Stored items:
***

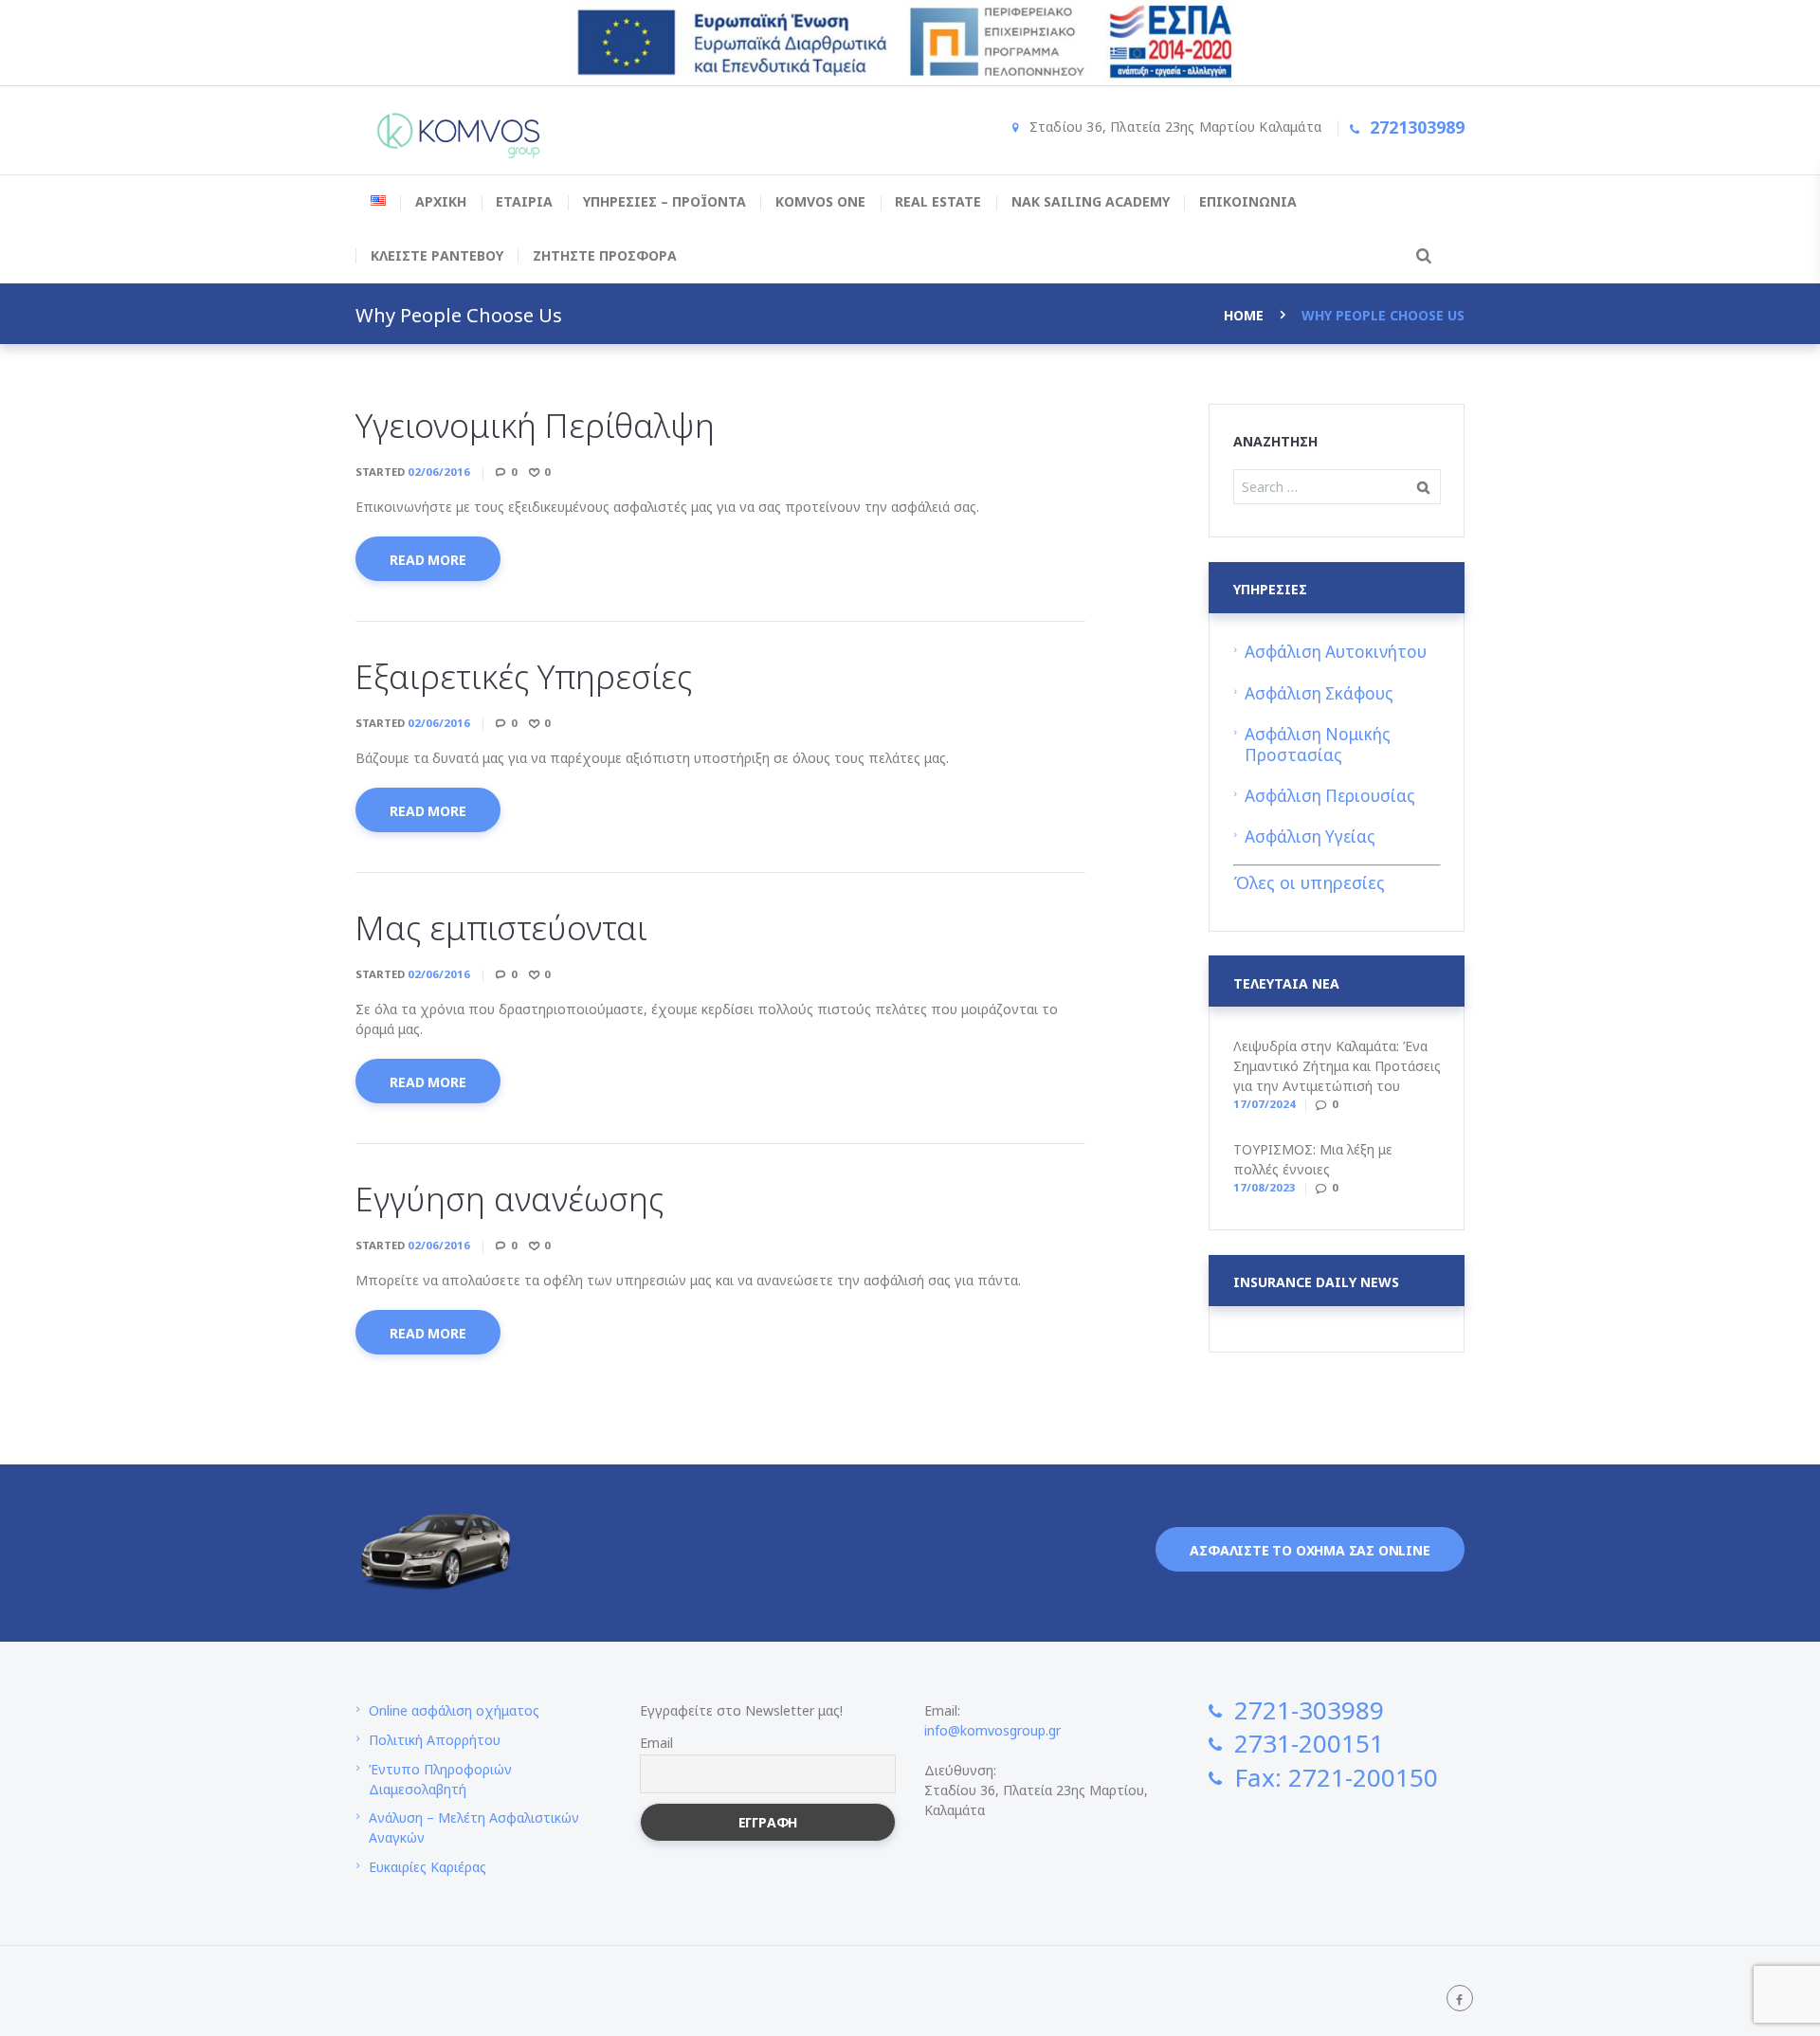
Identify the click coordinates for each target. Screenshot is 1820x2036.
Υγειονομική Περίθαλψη (535, 425)
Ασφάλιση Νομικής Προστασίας (1318, 744)
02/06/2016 (439, 471)
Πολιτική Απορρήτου (434, 1740)
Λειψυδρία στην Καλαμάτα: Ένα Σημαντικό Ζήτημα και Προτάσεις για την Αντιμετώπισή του (1337, 1066)
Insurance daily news (1316, 1282)
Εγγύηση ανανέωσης (509, 1198)
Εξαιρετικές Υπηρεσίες (523, 676)
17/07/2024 (1264, 1104)
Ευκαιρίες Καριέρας (427, 1867)
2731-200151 (1309, 1743)
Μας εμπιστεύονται (501, 927)
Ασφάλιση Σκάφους (1319, 693)
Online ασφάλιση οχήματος (454, 1710)
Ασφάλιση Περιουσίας (1330, 796)
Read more (427, 560)
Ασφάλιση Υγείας (1310, 836)
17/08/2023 (1264, 1187)
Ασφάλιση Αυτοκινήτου (1336, 652)
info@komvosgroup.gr (992, 1730)
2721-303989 (1309, 1710)
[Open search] (1421, 255)
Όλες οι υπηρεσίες (1309, 882)
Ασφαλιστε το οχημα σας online (1309, 1550)
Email (656, 1743)
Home (1244, 315)
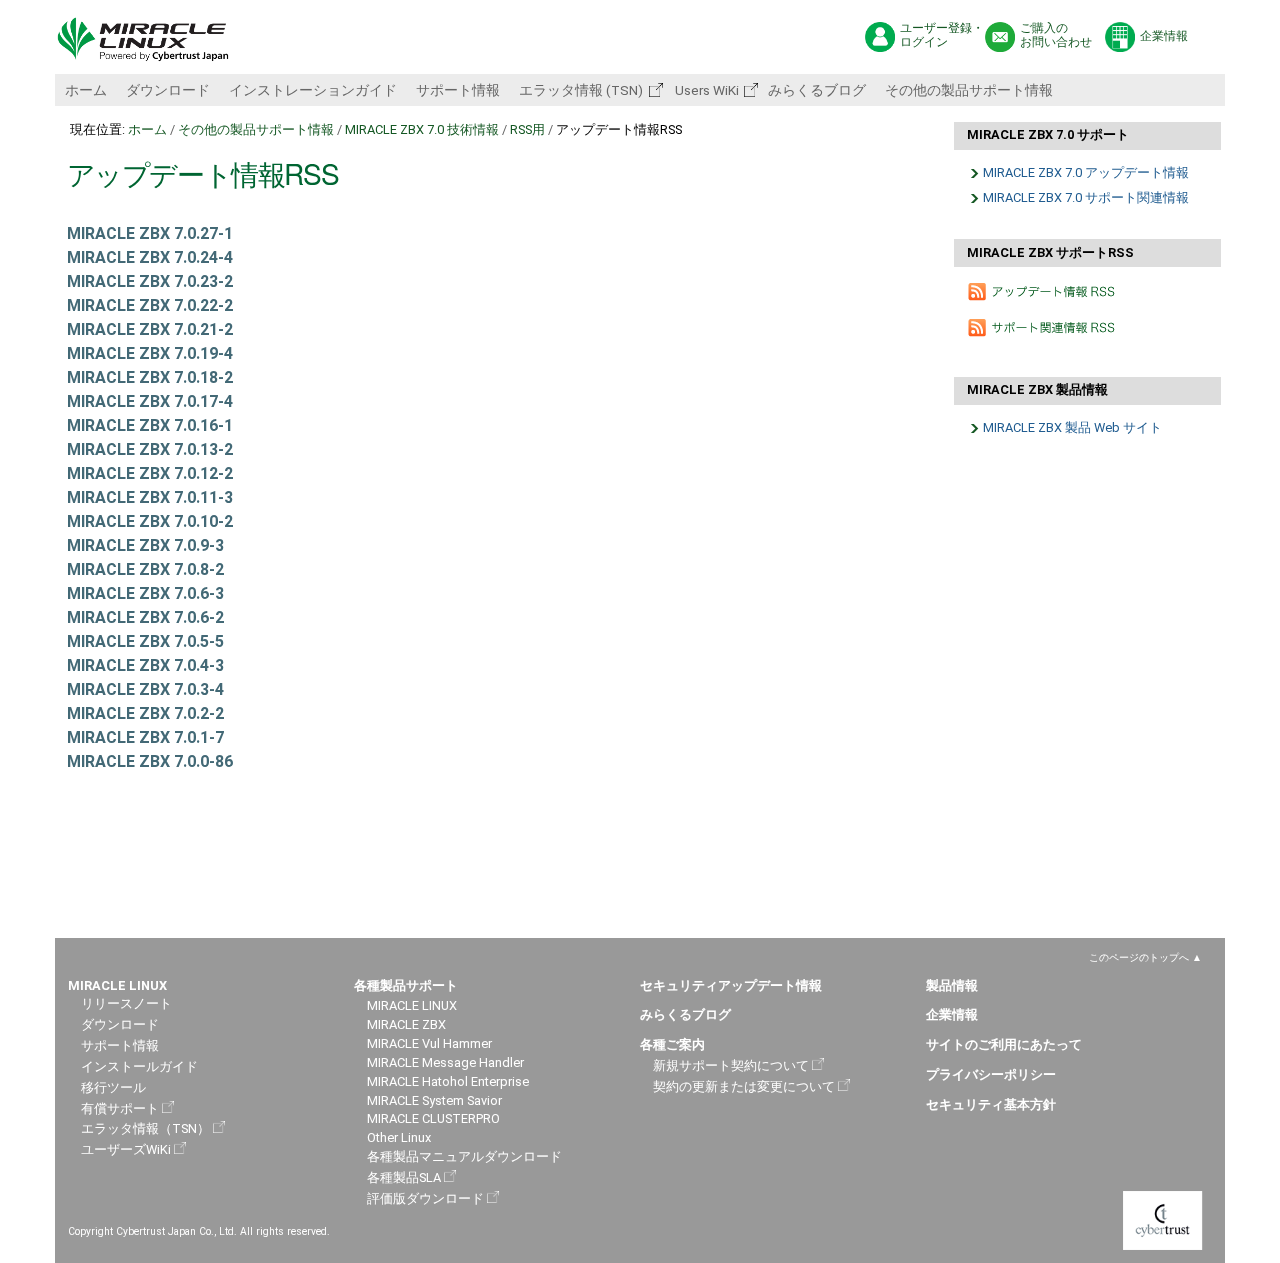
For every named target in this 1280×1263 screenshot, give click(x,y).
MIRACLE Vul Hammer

***

**Exercise details**
The required output is every line from the one containing "Πολιτική Απορρήτου (434, 1740)" through the last line of the data above, restated exactly and without pictures.

**Answer to this task**
Πολιτική Απορρήτου (434, 1740)
Λειψυδρία στην Καλαμάτα: Ένα Σημαντικό Ζήτημα και Προτάσεις για την Αντιμετώπισή του (1337, 1066)
Insurance daily news (1316, 1282)
Εγγύηση ανανέωσης (509, 1198)
Εξαιρετικές Υπηρεσίες (523, 676)
17/07/2024 (1264, 1104)
Ευκαιρίες Καριέρας (427, 1867)
2731-200151 (1309, 1743)
Μας εμπιστεύονται (501, 927)
Ασφάλιση Σκάφους (1319, 693)
Online ασφάλιση οχήματος (454, 1710)
Ασφάλιση Περιουσίας (1330, 796)
Read more (427, 560)
Ασφάλιση Υγείας (1310, 836)
17/08/2023 (1264, 1187)
Ασφάλιση Αυτοκινήτου (1336, 652)
info@komvosgroup.gr (992, 1730)
2721-303989 (1309, 1710)
[Open search] (1421, 255)
Όλες οι υπηρεσίες (1309, 882)
Ασφαλιστε το οχημα σας online (1309, 1550)
Email (656, 1743)
Home (1244, 315)
For every named target in this 1280×1263 screenshot, give click(x,y).
MIRACLE Vul Hammer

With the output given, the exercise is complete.